Further, a rollout has one or more phases, and phases have one or more jobs and one or more job runs.

Rollout resources

As shown in this diagram, a rollout includes the following:

  • Phases

    A phase contains one or more jobs (for example deploy, or deploy and verify). Each rollout has one or more phases. A phase is a sub-message in a rollout.

  • Jobs

    The specific operation to be performed on a rollout, for example deploy or verify. A job is a sub-message in a rollout.

  • JobRuns

    An instance of a job, for example an attempt to verify. Each job may have zero or more JobRuns. The JobRun is a child resource of a rollout.

How they fit together to deliver your release

This section describes how Google Cloud Deploy interacts with the components listed in this document to automate the delivery of your application as a release.

  1. Your CI system invokes a Google Cloud Deploy delivery pipeline.

    Your CI process calls Google Cloud Deploy using the CLI or API to create a new release, passing the build artifacts or references to images.

    For more information about integrating your CI system, see Integrating Google Cloud Deploy with other systems.

# [Problems and tasks]
A: Answer these questions from the Cloud Deploy excerpt:
(i) How many JobRuns may each job have?
(ii) Which kind of resource is a JobRun in relation to a rollout?
(iii) What does the CI process use to call Google Cloud Deploy when it creates a new release?
B: Retype the Cloud Deploy excerpt starting at "Rollout resources" and ending at "phase is a sub-message in a rollout.".
C: Extend the Cloud Deploy excerpt with the text that would follow its final sentence.

# [Record excerpts]
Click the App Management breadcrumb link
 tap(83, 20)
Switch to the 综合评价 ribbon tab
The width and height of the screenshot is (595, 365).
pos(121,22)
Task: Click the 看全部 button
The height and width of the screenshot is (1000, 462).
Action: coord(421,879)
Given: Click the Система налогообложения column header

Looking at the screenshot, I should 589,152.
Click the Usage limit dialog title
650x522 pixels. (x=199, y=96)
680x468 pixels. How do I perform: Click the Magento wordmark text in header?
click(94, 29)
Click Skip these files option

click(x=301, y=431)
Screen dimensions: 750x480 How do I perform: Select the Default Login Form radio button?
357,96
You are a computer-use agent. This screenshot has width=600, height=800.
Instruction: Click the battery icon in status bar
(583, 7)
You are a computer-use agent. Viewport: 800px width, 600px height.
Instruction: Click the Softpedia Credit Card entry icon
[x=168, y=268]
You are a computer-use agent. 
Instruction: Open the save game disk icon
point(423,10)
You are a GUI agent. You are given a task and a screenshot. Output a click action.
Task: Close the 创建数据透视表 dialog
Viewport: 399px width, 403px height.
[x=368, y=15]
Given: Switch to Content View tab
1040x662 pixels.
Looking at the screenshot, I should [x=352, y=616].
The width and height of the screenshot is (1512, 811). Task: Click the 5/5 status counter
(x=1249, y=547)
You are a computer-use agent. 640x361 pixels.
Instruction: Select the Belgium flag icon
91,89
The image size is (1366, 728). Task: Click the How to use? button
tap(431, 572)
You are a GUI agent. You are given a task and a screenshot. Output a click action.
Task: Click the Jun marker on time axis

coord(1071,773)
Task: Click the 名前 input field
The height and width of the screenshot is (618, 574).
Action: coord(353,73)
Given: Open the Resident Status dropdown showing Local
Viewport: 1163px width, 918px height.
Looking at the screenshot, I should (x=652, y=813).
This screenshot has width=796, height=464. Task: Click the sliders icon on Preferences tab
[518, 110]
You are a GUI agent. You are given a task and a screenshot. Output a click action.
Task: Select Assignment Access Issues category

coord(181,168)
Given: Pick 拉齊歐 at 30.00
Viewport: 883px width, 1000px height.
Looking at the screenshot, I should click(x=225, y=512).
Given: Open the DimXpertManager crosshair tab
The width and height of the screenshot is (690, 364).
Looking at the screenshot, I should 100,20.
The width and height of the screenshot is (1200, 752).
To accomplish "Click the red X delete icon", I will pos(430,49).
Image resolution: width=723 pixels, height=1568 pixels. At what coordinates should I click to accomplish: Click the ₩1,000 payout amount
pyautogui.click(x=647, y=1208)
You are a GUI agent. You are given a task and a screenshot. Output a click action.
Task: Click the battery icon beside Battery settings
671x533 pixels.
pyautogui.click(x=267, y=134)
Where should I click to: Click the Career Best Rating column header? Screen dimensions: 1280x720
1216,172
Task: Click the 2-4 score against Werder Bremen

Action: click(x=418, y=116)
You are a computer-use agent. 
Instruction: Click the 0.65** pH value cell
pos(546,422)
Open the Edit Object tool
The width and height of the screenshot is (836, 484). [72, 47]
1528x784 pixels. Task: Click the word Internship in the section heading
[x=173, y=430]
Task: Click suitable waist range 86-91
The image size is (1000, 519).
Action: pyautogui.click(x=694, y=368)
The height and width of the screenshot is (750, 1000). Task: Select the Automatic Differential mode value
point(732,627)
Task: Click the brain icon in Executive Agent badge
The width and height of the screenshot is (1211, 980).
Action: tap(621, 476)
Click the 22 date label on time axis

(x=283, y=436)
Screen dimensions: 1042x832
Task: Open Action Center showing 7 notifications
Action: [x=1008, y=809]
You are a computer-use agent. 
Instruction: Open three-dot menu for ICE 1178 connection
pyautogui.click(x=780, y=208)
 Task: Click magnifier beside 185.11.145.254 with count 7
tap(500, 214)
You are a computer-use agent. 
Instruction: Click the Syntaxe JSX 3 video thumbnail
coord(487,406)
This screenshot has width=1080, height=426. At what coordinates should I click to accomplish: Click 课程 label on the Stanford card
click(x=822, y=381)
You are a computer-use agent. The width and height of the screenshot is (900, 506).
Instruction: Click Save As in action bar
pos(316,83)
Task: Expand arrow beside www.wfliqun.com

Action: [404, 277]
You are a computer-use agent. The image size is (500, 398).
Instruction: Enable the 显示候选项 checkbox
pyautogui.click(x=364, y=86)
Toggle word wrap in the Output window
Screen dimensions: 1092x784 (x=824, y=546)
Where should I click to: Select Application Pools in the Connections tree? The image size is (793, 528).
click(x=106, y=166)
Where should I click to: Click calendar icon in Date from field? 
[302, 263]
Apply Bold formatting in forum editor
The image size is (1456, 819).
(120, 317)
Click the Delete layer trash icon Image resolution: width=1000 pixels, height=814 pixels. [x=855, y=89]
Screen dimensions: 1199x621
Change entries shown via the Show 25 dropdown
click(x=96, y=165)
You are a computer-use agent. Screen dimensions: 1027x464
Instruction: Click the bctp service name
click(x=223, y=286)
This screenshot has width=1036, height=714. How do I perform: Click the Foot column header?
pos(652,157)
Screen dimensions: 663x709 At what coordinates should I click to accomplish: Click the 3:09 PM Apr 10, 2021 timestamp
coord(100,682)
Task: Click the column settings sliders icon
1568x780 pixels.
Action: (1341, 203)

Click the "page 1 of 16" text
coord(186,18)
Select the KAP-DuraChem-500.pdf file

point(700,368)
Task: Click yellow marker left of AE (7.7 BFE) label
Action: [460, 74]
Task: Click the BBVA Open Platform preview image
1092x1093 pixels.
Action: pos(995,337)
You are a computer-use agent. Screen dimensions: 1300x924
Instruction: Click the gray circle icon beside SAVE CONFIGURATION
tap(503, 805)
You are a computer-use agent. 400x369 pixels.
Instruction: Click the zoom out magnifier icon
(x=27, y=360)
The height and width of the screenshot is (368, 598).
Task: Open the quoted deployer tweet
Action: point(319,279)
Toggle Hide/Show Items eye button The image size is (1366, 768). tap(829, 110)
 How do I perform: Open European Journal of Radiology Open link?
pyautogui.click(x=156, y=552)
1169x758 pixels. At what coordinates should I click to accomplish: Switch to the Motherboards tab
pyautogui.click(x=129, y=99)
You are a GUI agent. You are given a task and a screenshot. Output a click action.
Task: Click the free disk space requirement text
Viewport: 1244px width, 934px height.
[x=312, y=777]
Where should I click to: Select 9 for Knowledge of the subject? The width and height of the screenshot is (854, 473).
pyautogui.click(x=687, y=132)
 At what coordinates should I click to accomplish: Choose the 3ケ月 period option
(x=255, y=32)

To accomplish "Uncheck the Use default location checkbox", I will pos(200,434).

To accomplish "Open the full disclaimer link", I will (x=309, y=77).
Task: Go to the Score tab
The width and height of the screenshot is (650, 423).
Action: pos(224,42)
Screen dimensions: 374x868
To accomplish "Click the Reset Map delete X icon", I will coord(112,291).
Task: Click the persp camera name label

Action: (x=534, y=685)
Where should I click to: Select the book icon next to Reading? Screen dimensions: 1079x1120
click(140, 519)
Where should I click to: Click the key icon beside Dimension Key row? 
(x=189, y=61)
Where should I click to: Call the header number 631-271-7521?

# [Written answers]
A:
(i) Zero or more.
(ii) A child resource of a rollout.
(iii) The CLI or API.

B:
Rollout resources

As shown in this diagram, a rollout includes the following:

  • Phases

    A phase contains one or more jobs (for example deploy, or deploy and verify). Each rollout has one or more phases. A phase is a sub-message in a rollout.

C:
  2. When a new release is created, Google Cloud Deploy does the following:

    1. Stores an instance of the delivery pipeline as part of the release.

      This pipeline instance remains unchanged for this release, even if the delivery pipeline configuration is changed. See Pipeline instances per release for more information.

      Also, the Skaffold version is stored as a part of the release. In most cases, this will be the default Skaffold version, but because you can specify other versions, that information is stored.

    2. Calls Cloud Build, which gets the Skaffold rendering source from Cloud Storage.

      Google Cloud Deploy stores the rendering source in the default or alternate Cloud Storage bucket.

    3. Calls skaffold diagnose (using the Skaffold version stored upon release creation) to generate a single effective manifest.

    4. Calls skaffold render to render the manifest using the provided images or build artifacts.

      Google Cloud Deploy substitutes image names in spec.templates.spec.containers.image with the full image paths (including digests or tags) provided on the gcloud deploy releases create command or in a build artifacts file referenced by that command.

      Google Cloud Deploy stores the rendered manifest in the default or alternate Cloud Storage bucket.

      Google Cloud Deploy performs these actions using the default or an alternate execution environment.

    5. Automatically creates and deploys a rollout to the first target, by calling skaffold apply.

      This is only true when Google Cloud Deploy is invoked from the CLI to create a release.

      The process of deploying to the first target is the same as for promotions, as described in the next step.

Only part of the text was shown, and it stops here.